■ Exercise aim
Lines from the beginning of the data below through the one containing "[Submenú de Nuestro club] (1251, 61)" are to be printed exactly as they appear.
----------
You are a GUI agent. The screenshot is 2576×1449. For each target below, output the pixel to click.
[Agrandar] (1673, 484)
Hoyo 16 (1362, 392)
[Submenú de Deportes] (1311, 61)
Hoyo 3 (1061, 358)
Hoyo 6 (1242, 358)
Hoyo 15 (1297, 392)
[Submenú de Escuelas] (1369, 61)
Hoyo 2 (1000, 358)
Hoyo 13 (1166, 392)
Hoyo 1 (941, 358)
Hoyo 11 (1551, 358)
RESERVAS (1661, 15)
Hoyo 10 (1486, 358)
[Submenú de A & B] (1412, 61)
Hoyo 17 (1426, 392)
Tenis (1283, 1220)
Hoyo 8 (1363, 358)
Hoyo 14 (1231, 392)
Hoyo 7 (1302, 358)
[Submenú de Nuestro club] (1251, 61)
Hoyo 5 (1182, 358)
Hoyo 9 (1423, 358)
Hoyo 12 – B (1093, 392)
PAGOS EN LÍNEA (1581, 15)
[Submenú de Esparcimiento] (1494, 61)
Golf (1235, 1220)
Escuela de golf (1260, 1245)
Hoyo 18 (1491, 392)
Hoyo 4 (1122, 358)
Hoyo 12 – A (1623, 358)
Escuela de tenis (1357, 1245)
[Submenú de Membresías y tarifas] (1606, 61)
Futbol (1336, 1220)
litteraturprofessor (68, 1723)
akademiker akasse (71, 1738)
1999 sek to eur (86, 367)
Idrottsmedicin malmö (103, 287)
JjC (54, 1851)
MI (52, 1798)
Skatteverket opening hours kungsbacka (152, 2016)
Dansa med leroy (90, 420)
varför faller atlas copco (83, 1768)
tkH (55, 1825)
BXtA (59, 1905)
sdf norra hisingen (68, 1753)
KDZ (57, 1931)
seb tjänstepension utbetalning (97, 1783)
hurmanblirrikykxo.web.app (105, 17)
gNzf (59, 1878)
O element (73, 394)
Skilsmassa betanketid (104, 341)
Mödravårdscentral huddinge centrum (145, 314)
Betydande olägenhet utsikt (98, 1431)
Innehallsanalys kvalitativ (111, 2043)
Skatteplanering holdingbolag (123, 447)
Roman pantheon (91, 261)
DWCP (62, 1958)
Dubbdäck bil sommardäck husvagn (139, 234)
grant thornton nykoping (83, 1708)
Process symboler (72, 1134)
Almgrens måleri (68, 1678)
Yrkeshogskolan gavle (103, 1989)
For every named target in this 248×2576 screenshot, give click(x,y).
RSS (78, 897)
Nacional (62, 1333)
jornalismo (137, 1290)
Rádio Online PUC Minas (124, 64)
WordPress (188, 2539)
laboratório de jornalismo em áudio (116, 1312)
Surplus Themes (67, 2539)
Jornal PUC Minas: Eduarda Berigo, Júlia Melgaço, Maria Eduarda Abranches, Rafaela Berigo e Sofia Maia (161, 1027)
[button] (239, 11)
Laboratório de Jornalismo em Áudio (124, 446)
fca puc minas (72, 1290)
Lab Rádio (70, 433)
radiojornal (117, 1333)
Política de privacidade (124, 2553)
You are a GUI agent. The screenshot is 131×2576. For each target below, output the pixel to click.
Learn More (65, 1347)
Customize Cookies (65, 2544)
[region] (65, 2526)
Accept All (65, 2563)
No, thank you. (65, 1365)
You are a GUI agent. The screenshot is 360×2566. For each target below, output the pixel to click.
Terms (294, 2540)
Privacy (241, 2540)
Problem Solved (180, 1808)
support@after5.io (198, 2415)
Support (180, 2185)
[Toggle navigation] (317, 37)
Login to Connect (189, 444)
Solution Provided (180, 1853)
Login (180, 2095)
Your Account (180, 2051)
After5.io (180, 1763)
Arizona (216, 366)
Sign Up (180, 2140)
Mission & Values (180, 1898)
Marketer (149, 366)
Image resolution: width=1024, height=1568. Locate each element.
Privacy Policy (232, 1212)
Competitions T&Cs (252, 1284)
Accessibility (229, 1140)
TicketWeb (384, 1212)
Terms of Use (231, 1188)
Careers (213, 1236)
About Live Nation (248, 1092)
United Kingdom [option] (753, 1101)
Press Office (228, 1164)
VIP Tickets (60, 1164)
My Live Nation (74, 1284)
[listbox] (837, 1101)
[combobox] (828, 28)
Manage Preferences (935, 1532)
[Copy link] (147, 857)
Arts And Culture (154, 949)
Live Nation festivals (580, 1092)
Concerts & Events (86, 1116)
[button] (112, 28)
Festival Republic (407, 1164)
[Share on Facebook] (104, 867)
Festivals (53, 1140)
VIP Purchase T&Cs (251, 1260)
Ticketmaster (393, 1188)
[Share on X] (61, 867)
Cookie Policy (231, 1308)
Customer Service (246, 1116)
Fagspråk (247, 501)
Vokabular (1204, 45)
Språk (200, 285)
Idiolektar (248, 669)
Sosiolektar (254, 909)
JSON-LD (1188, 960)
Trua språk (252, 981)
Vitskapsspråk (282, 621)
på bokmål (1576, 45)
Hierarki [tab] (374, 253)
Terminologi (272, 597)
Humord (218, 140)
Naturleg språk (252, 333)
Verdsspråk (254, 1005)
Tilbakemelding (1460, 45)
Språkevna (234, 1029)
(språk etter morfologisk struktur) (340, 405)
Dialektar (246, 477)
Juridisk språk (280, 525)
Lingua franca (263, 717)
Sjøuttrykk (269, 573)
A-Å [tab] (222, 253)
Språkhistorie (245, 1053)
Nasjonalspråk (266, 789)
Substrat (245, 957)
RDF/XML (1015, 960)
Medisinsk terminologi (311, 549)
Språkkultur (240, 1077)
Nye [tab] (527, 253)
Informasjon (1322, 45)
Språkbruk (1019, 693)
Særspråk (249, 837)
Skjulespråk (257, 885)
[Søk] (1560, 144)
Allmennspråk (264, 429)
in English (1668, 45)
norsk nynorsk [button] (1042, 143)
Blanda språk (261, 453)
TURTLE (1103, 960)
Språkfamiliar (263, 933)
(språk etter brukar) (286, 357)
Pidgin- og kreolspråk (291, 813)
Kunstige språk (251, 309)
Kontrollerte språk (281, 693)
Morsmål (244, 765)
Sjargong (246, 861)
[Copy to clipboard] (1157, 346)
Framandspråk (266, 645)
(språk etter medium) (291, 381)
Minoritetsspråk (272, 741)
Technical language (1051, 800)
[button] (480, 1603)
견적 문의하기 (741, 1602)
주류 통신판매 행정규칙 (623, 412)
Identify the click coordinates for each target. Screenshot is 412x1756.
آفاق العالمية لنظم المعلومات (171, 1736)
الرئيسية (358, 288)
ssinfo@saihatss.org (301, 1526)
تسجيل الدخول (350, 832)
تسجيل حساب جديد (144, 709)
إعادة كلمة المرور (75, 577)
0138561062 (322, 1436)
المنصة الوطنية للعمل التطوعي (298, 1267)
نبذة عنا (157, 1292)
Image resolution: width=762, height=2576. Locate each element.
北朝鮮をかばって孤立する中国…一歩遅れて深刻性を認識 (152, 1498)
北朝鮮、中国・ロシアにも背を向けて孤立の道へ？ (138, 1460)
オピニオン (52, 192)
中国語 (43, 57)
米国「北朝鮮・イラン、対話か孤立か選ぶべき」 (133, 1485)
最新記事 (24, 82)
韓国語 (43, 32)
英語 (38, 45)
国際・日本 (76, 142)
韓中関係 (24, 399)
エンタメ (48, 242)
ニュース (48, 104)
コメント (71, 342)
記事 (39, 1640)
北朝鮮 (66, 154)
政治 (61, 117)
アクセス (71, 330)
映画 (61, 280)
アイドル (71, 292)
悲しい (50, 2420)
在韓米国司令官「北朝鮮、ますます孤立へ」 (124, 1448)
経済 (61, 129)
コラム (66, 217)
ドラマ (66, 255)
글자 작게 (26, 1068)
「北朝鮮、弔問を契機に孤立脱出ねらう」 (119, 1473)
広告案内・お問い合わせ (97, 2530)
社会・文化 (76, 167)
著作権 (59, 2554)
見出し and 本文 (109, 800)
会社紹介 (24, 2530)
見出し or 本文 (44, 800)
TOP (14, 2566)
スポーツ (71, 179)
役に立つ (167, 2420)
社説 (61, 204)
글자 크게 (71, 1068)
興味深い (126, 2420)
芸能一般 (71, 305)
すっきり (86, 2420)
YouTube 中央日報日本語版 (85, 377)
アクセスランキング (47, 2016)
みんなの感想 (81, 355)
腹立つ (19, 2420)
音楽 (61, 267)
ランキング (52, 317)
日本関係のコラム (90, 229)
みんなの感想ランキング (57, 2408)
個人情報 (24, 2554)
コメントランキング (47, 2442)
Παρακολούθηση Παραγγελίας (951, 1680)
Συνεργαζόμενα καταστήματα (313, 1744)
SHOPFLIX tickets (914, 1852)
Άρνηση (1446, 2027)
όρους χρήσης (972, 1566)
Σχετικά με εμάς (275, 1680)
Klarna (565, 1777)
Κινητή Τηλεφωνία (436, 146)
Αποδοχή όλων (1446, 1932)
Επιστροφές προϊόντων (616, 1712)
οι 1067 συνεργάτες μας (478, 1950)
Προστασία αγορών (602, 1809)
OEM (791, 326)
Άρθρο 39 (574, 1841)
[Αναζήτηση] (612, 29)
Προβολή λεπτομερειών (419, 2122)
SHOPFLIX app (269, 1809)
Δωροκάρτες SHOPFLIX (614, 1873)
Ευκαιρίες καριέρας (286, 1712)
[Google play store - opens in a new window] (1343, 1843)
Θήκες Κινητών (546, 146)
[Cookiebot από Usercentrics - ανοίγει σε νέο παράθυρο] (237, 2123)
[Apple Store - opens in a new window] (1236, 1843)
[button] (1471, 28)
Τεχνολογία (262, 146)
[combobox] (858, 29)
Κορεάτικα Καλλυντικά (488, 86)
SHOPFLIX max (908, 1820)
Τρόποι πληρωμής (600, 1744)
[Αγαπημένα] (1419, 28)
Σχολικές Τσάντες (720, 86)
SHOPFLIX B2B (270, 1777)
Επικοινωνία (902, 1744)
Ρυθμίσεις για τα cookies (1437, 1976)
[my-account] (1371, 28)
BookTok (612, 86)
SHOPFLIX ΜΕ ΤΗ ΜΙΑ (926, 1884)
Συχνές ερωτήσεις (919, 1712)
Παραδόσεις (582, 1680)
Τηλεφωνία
----------
■ Answer box
You are a GUI agent. The screenshot is 2576×1449. For each target below, output the pixel to click.
[Agrandar] (1673, 484)
Hoyo 16 (1362, 392)
[Submenú de Deportes] (1311, 61)
Hoyo 3 (1061, 358)
Hoyo 6 (1242, 358)
Hoyo 15 (1297, 392)
[Submenú de Escuelas] (1369, 61)
Hoyo 2 (1000, 358)
Hoyo 13 (1166, 392)
Hoyo 1 (941, 358)
Hoyo 11 (1551, 358)
RESERVAS (1661, 15)
Hoyo 10 (1486, 358)
[Submenú de A & B] (1412, 61)
Hoyo 17 (1426, 392)
Tenis (1283, 1220)
Hoyo 8 (1363, 358)
Hoyo 14 (1231, 392)
Hoyo 7 (1302, 358)
[Submenú de Nuestro club] (1251, 61)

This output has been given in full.